**Problem statement**
Check every line of the data below for the word "Given". Copy the ones that have it.

**Input for this task**

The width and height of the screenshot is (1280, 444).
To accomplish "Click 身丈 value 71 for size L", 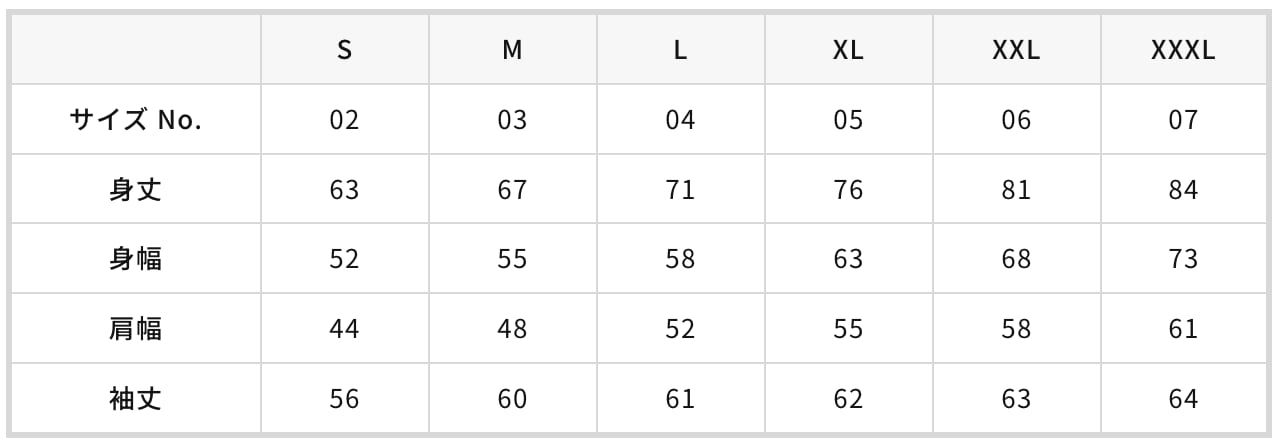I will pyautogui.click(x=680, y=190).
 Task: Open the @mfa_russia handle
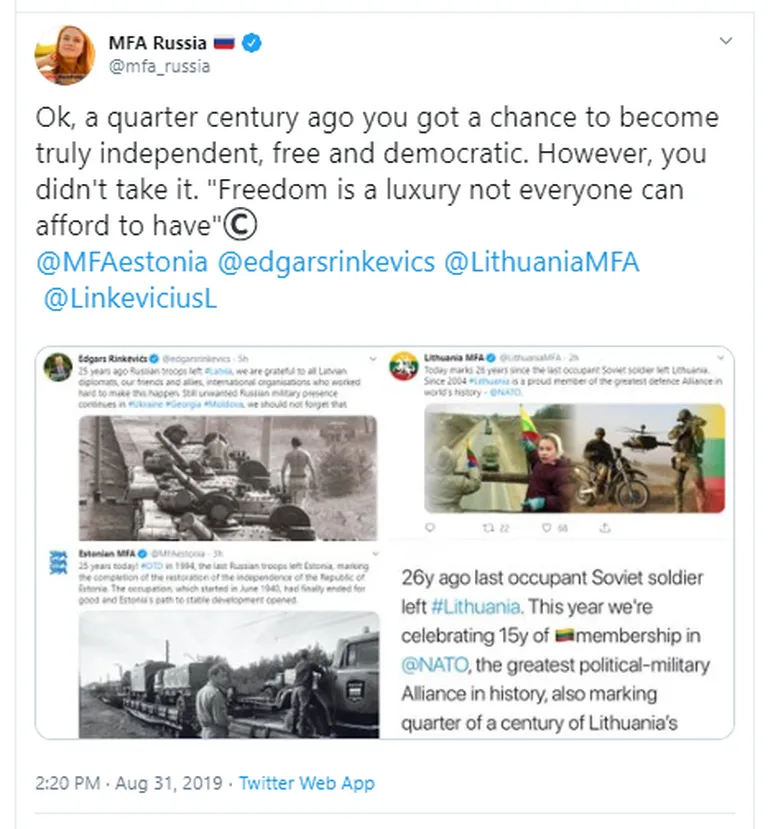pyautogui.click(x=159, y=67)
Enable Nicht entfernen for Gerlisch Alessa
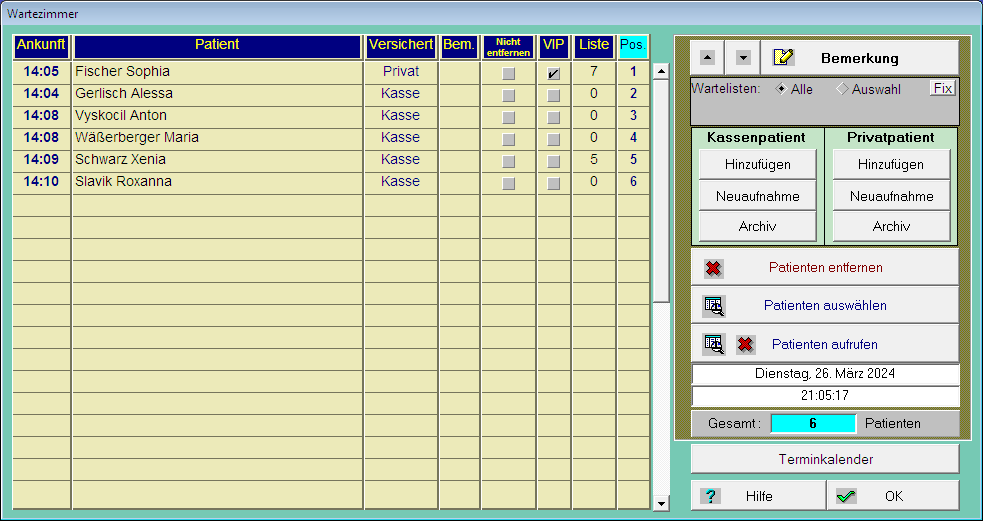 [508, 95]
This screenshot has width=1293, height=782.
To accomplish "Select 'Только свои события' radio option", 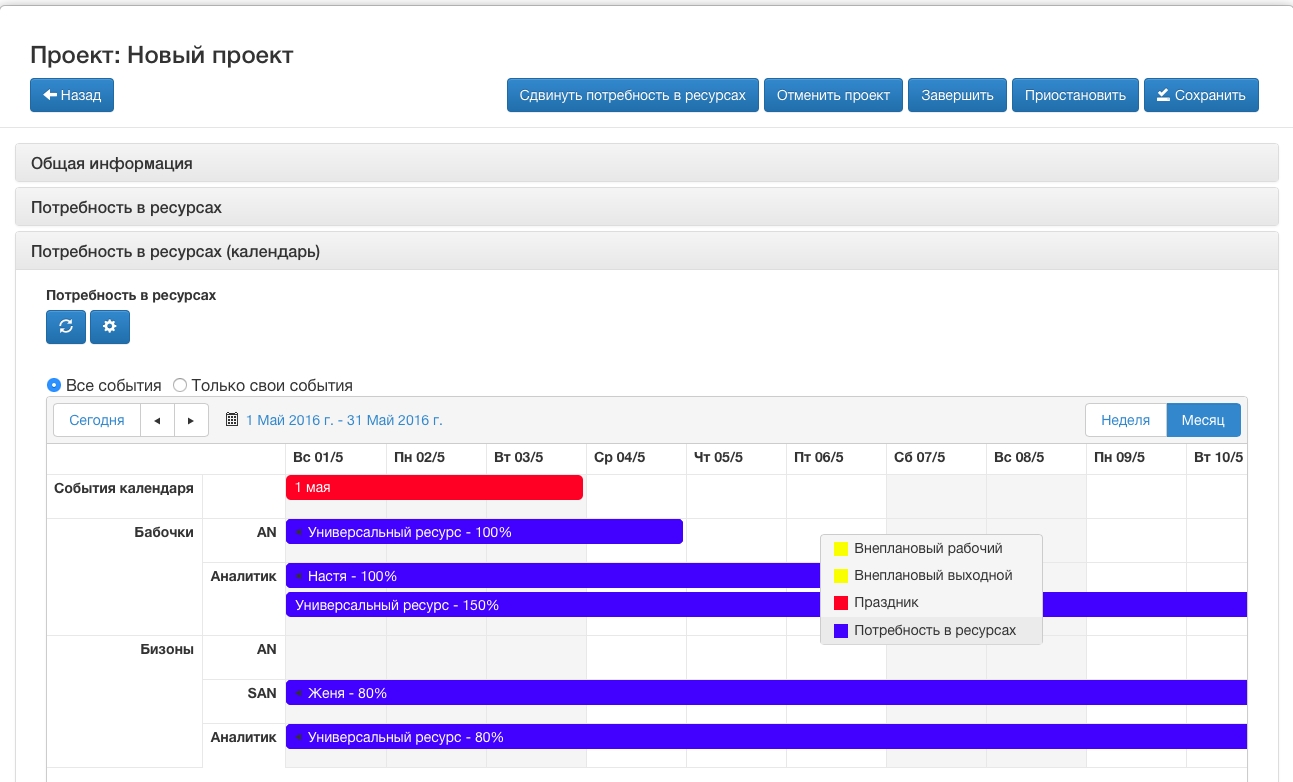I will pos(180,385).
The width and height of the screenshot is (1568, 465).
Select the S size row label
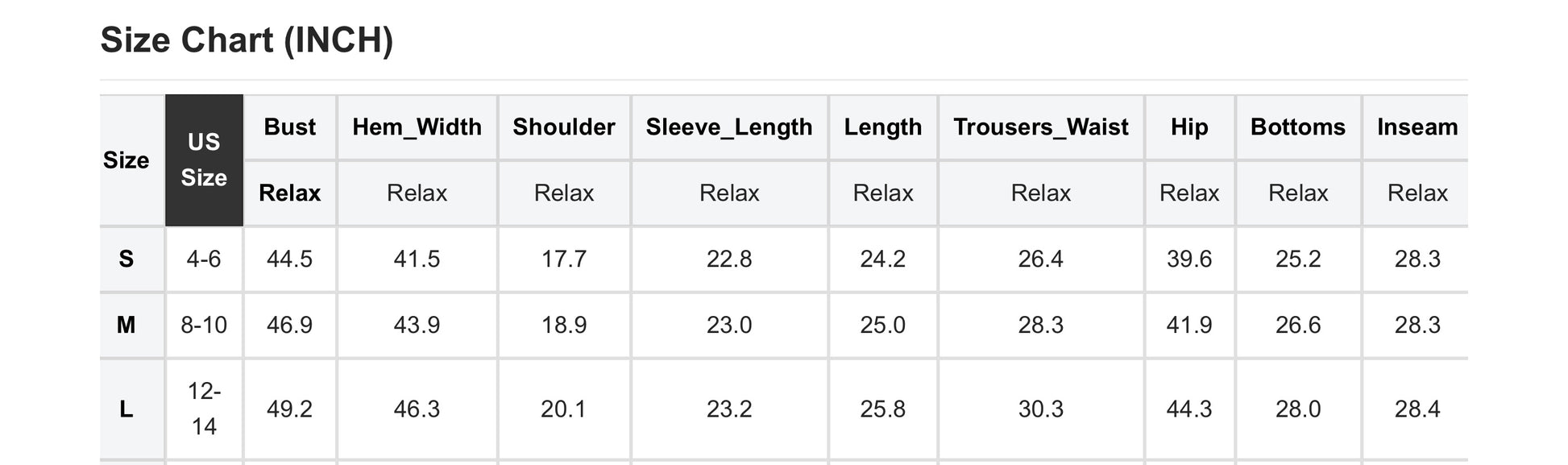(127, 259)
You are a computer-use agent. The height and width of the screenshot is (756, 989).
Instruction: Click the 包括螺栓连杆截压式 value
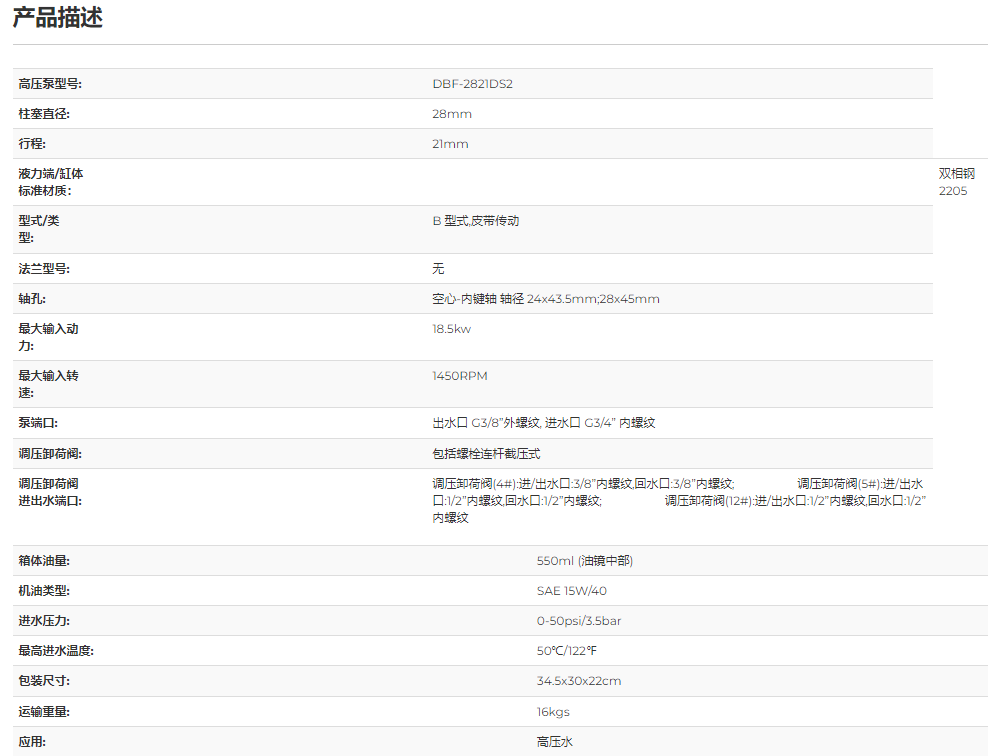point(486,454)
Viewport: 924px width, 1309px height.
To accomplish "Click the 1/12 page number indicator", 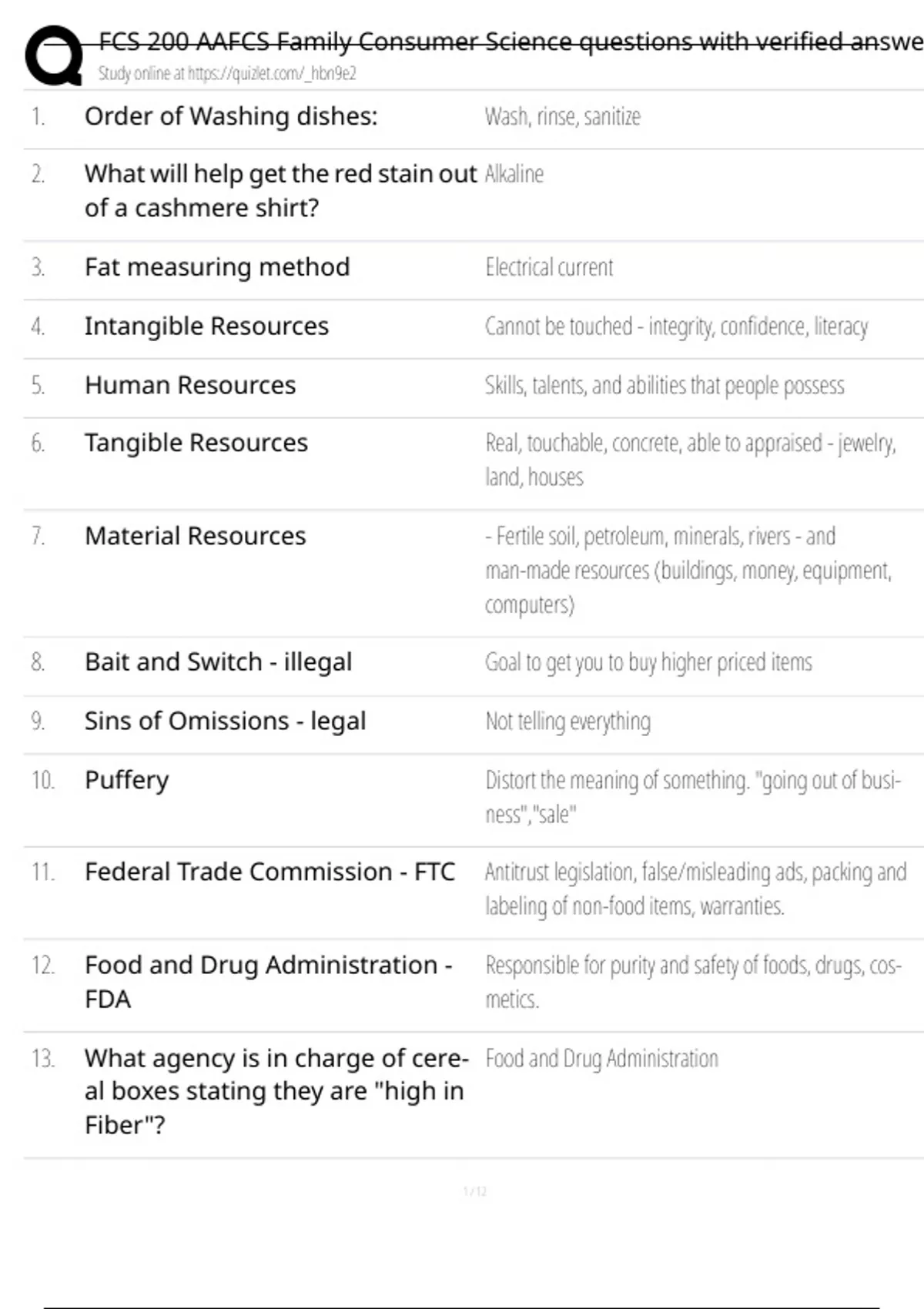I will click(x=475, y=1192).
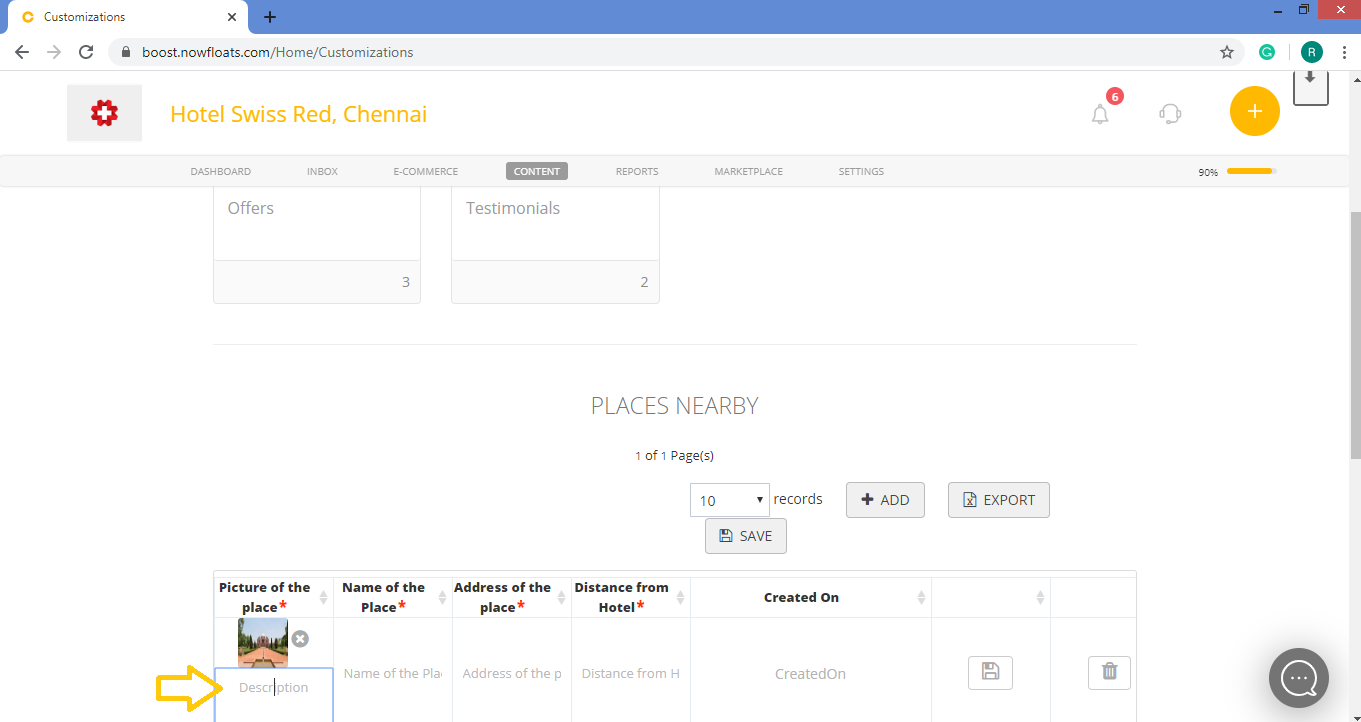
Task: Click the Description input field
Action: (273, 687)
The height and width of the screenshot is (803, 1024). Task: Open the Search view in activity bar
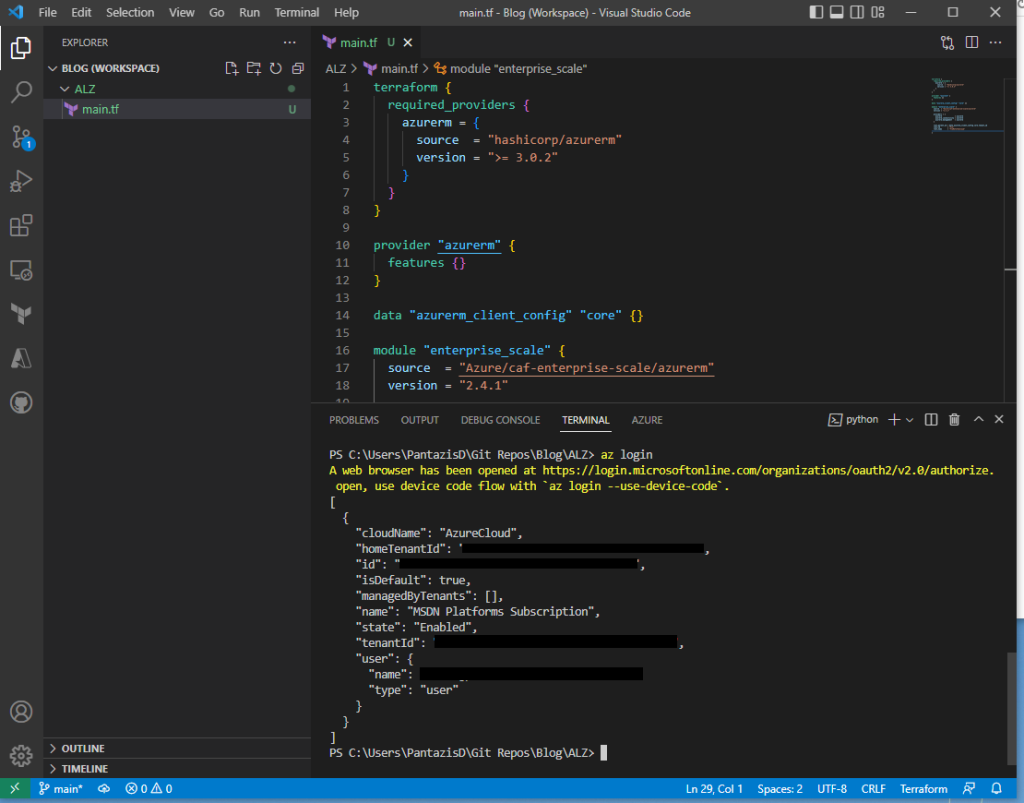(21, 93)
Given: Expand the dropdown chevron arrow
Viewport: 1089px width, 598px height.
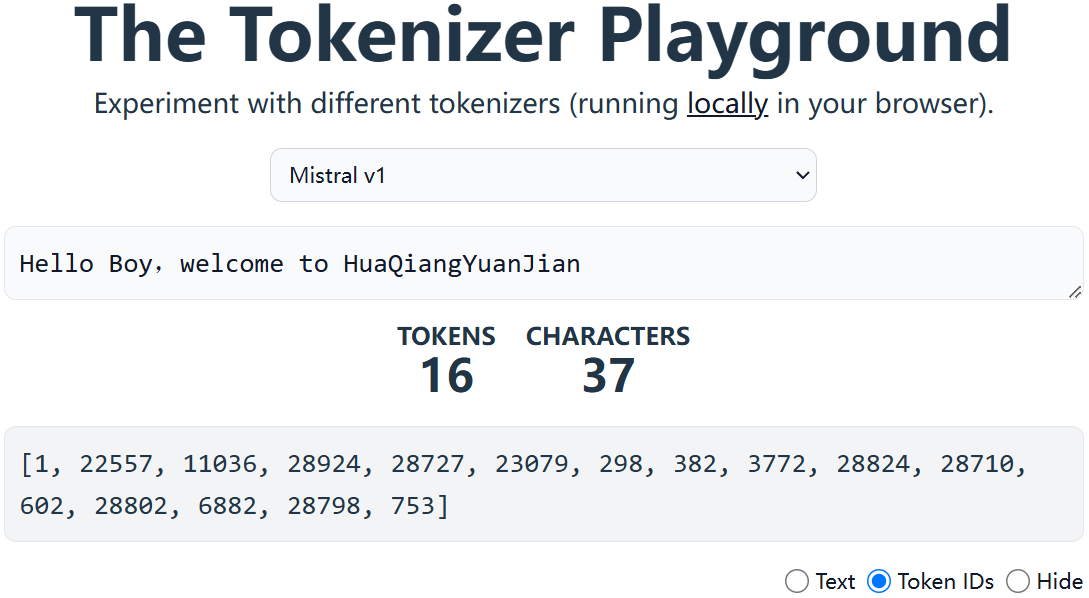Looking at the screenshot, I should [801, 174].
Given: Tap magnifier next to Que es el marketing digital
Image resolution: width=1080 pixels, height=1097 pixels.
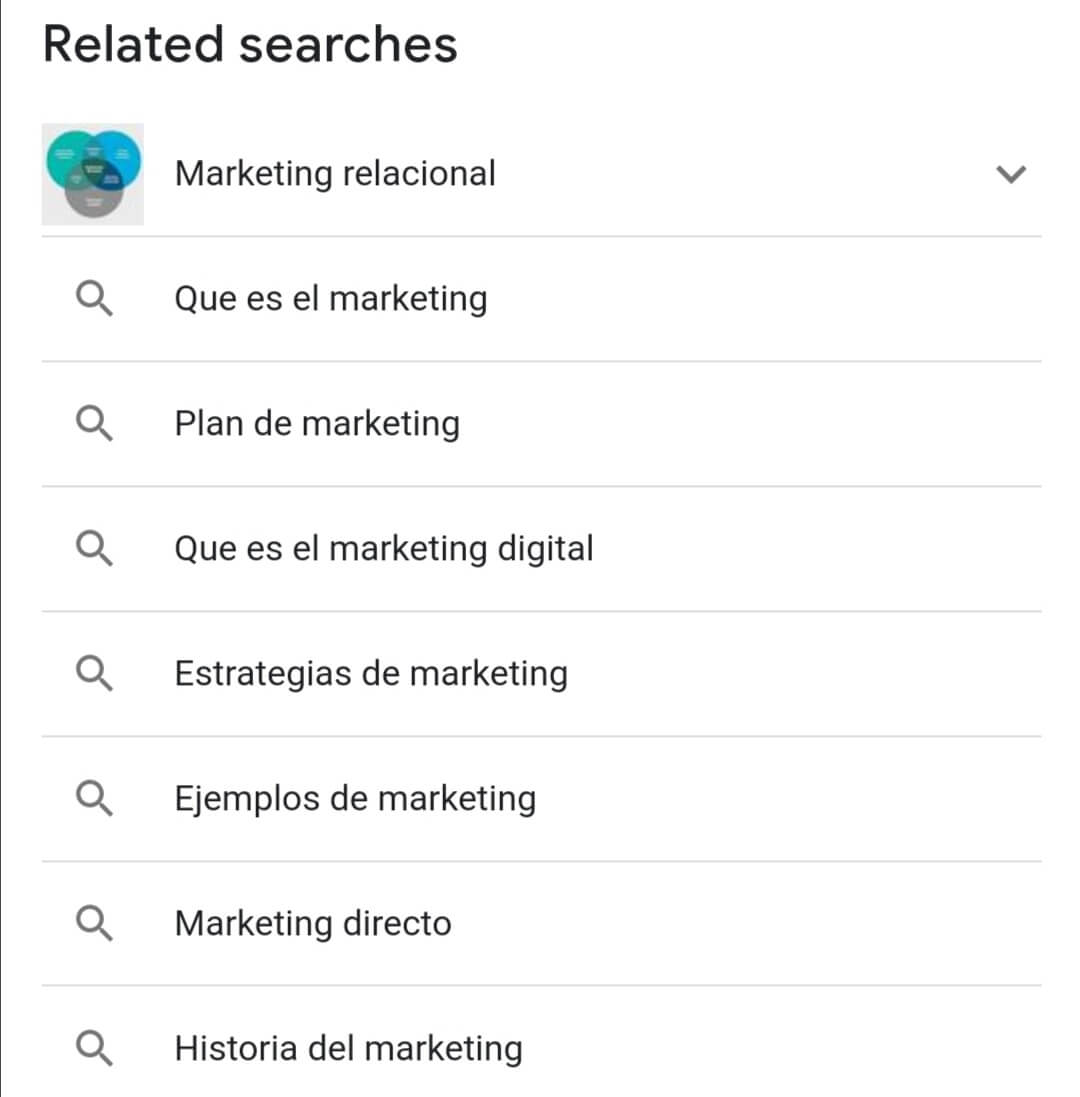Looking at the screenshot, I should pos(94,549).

**Response to the exercise**
Given: Expand the dropdown chevron arrow
Given: Tap magnifier next to Que es el marketing digital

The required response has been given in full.